• [WHAT IS BEING ASKED]: In the data below, find the line with "Where should I click to: Select" and the line with "Open the apps grid icon in the NEW mockup", then restate both and every line between them exactly, minus the pictures.

(Stored records)
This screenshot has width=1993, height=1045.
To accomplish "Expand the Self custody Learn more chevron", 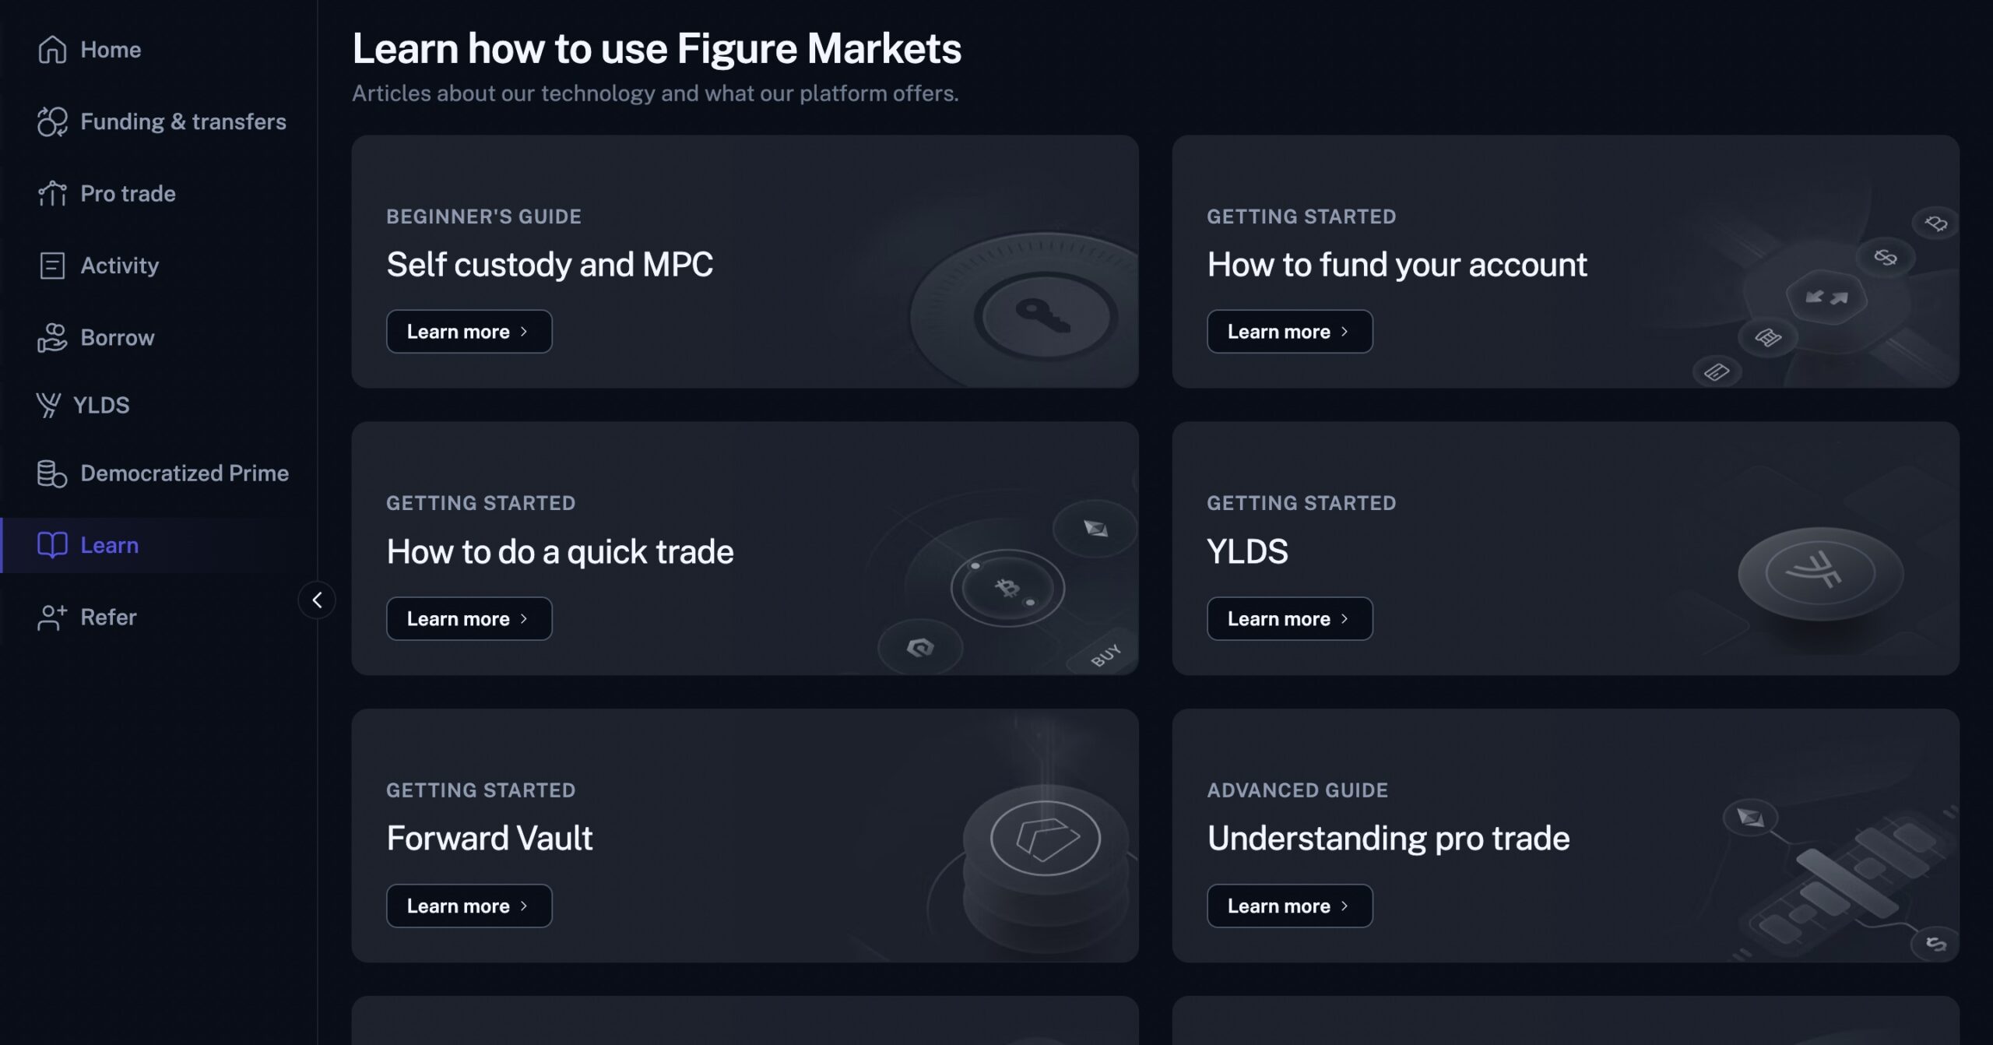I will [x=524, y=331].
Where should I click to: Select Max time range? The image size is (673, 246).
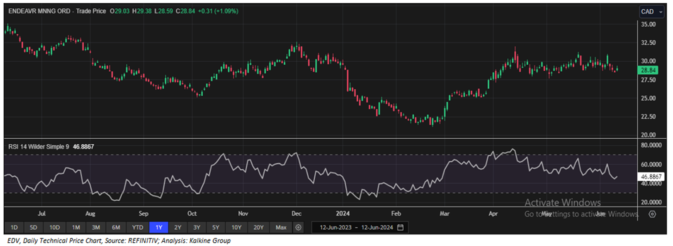tap(281, 228)
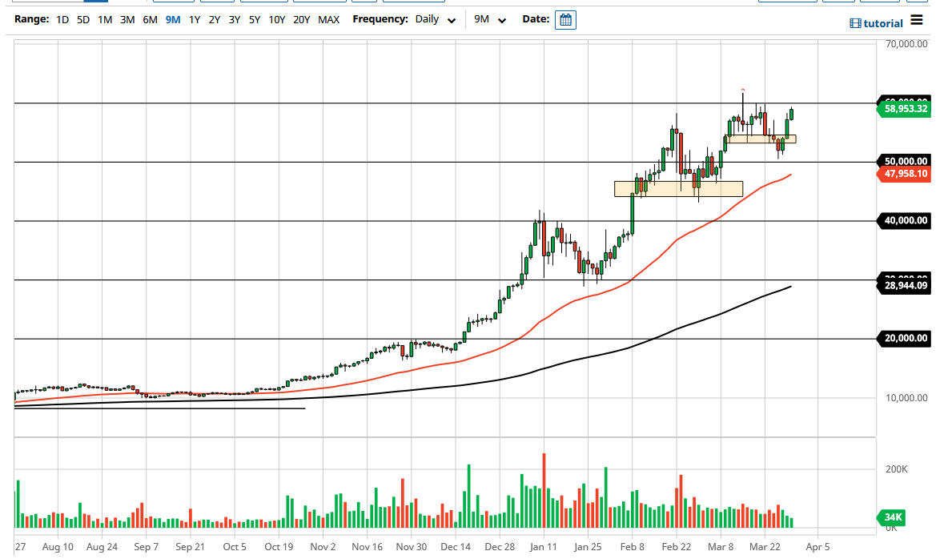Select the 1D range option
The image size is (936, 559).
62,19
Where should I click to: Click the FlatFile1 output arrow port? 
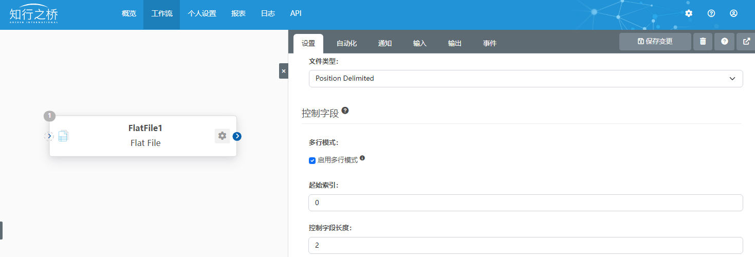click(237, 136)
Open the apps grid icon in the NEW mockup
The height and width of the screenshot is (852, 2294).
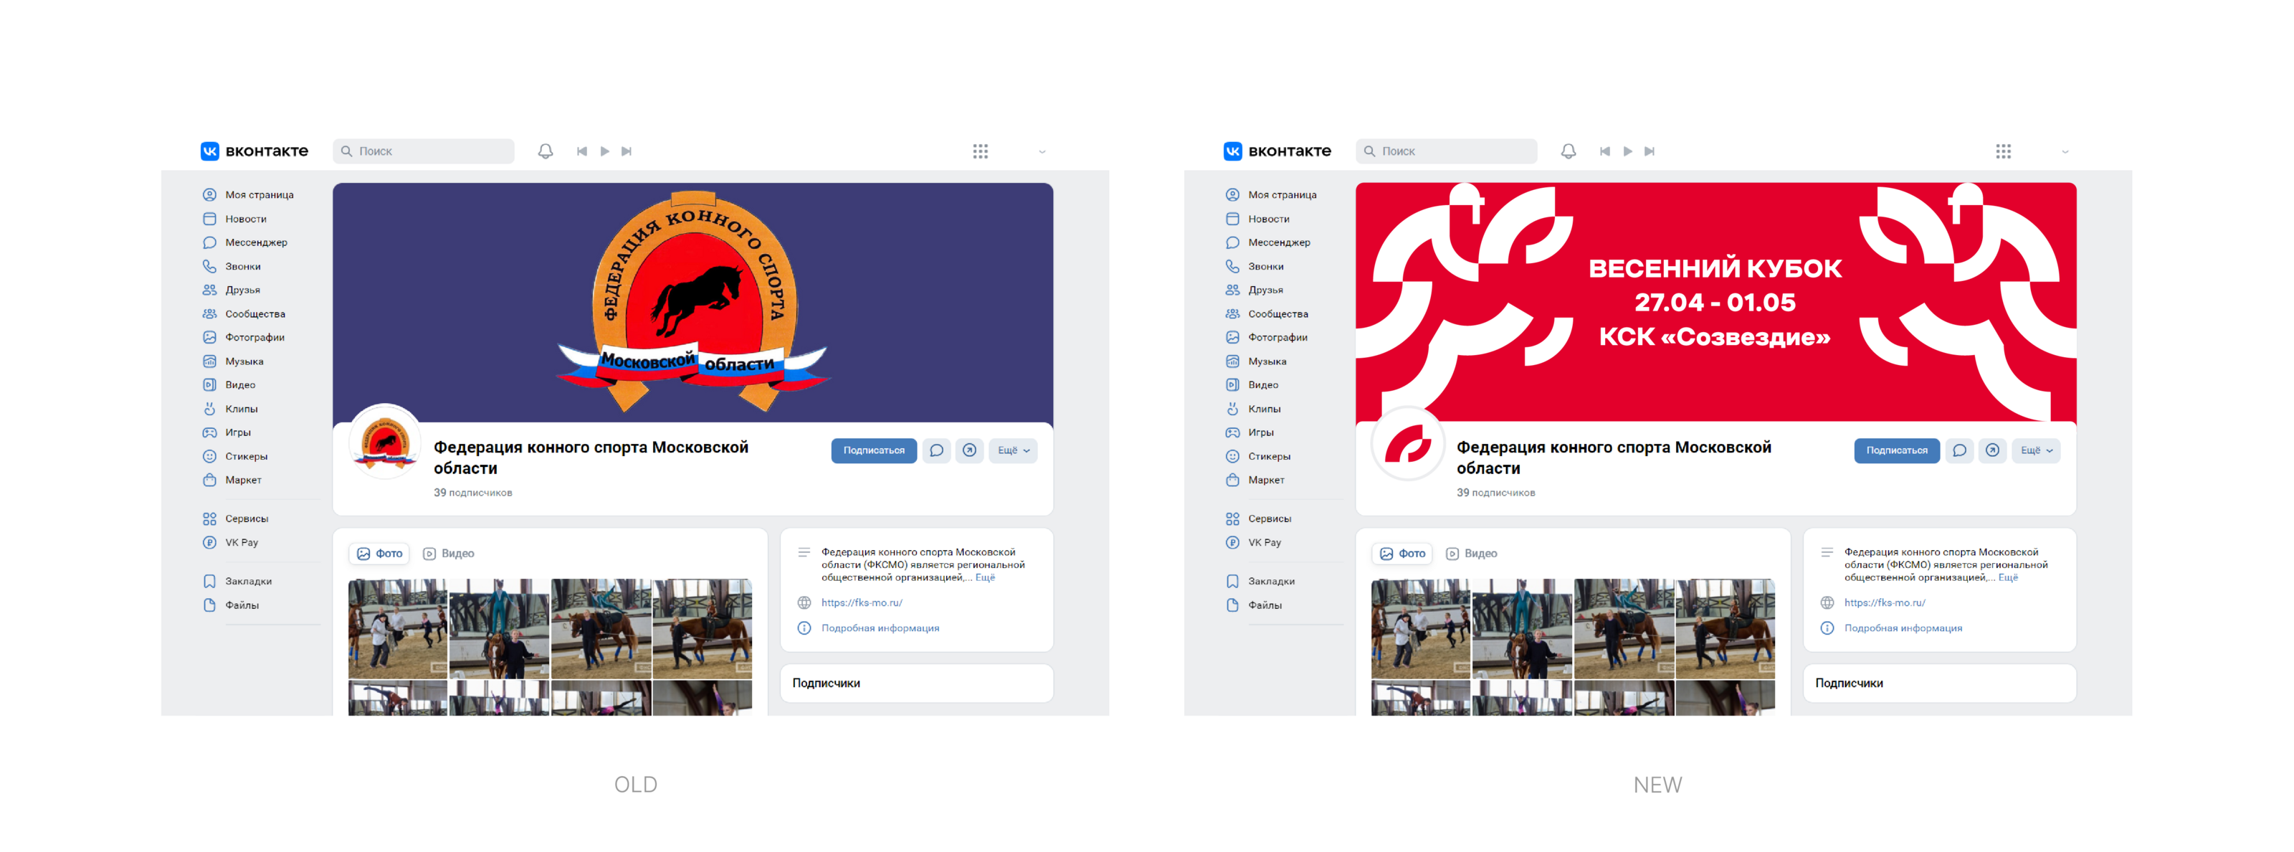click(x=2003, y=151)
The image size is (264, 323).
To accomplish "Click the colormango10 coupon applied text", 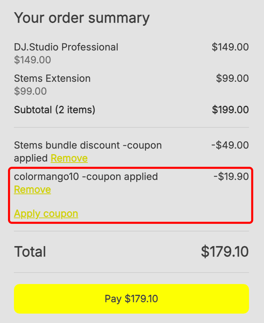I will coord(86,176).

• [RESULT]:
Where should I click to: Select Max time range? The image size is (673, 246).
tap(281, 228)
Select the 1D range option
The image size is (936, 559).
62,19
Where should I click to: Click the FlatFile1 output arrow port? 
click(237, 136)
Open the apps grid icon in the NEW mockup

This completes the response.